Implementation from Scratch

The data flow diagram below maps directly to the code: X_Q feeds W_Q on the decoder side, X_KV feeds W_K and W_V on the encoder side, and both streams merge at the attention computation. Notice that seq_len_q and seq_len_kv are independent — 13 and 7 in our translation example — producing the rectangular matrix from earlier.

class CrossAttention(nn.Module):
    def __init__(self, d_model: int, d_k: int | None = None):
        super().__init__()
        self.d_k = d_k if d_k is not None else d_model
        self.W_q = nn.Linear(d_model, self.d_k, bias=False)
        self.W_k = nn.Linear(d_model, self.d_k, bias=False)
        self.W_v = nn.Linear(d_model, self.d_k, bias=False)

    def forward(self, x_q: torch.Tensor, x_kv: torch.Tensor) -> tuple[torch.Tensor, torch.Tensor]:
        Q = self.W_q(x_q)    # (batch, seq_len_q,  d_k)
        K = self.W_k(x_kv)   # (batch, seq_len_kv, d_k)
        V = self.W_v(x_kv)   # (batch, seq_len_kv, d_k)
        scores = torch.bmm(Q, K.transpose(1, 2)) / math.sqrt(self.d_k)  # (batch, seq_len_q, seq_len_kv)
        weights = F.softmax(scores, dim=-1)  # (batch, seq_len_q, seq_len_kv)
        out = torch.bmm(weights, V)          # (batch, seq_len_q, d_k)
        return out, weights

📓 Run the cross-attention notebook — includes padding mask handling and a translation alignment visualization.

Key Takeaways

Same formula as self-attention, but Q from one sequence and K/V from another → rectangular seq_len_q x seq_len_kv matrix.

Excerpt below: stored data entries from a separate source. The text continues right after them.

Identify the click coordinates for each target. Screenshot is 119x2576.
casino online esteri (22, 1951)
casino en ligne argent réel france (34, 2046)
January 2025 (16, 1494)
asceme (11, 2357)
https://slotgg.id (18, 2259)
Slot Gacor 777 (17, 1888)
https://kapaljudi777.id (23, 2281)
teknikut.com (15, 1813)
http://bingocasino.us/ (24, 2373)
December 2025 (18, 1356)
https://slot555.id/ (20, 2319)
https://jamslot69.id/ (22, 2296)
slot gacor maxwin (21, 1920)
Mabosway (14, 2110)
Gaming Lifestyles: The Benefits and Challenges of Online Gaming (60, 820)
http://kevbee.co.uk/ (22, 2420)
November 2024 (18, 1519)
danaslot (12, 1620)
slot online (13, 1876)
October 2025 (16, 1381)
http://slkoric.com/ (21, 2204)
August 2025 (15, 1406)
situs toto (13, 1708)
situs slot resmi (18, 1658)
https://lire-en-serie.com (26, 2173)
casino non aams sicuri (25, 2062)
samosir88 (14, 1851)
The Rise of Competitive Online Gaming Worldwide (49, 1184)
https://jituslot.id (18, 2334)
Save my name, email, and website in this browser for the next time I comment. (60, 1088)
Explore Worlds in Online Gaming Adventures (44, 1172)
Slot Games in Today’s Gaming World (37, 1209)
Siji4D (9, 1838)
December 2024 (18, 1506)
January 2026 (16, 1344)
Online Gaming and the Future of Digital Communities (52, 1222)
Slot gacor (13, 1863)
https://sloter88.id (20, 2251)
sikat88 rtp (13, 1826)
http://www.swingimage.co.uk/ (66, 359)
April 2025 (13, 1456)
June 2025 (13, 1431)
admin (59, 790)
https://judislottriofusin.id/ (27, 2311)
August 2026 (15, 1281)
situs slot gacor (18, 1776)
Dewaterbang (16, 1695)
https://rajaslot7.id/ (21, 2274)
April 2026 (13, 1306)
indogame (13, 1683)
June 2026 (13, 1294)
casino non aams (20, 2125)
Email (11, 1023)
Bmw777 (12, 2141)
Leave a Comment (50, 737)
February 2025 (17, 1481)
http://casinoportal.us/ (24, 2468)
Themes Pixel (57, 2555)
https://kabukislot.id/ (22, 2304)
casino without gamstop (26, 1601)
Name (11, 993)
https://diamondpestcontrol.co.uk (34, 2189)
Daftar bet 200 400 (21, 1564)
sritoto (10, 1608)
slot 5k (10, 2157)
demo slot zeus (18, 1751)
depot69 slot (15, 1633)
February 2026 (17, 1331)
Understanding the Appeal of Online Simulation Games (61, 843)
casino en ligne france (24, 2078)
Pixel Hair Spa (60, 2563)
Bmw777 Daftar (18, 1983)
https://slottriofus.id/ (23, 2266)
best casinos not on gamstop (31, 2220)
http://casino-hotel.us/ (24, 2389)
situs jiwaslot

Bridges encoder-decoder in the original Transformer. Standard for multimodal; replaced by concatenation in text-only LLMs.

Conclusion

Four mechanisms, one core operation. Self-attention gives every token all-to-all connectivity through Q, K, V projections and scaled dot-product scoring. Multi-head attention runs h independent heads in parallel subspaces, then recombines via W_O, with the same compute budget but richer representations. Causal self-attention adds a lower-triangular mask that blocks future positions, enabling autoregressive generation and KV caching. Cross-attention splits Q and K/V across two sequences, producing a rectangular attention matrix that bridges encoder and decoder.

Every transformer since 2017 (GPT, BERT, LLaMA, Whisper, Stable Diffusion) is built from combinations of these four building blocks.

The shapes, the scaling, and the masks are the same; only the wiring changes.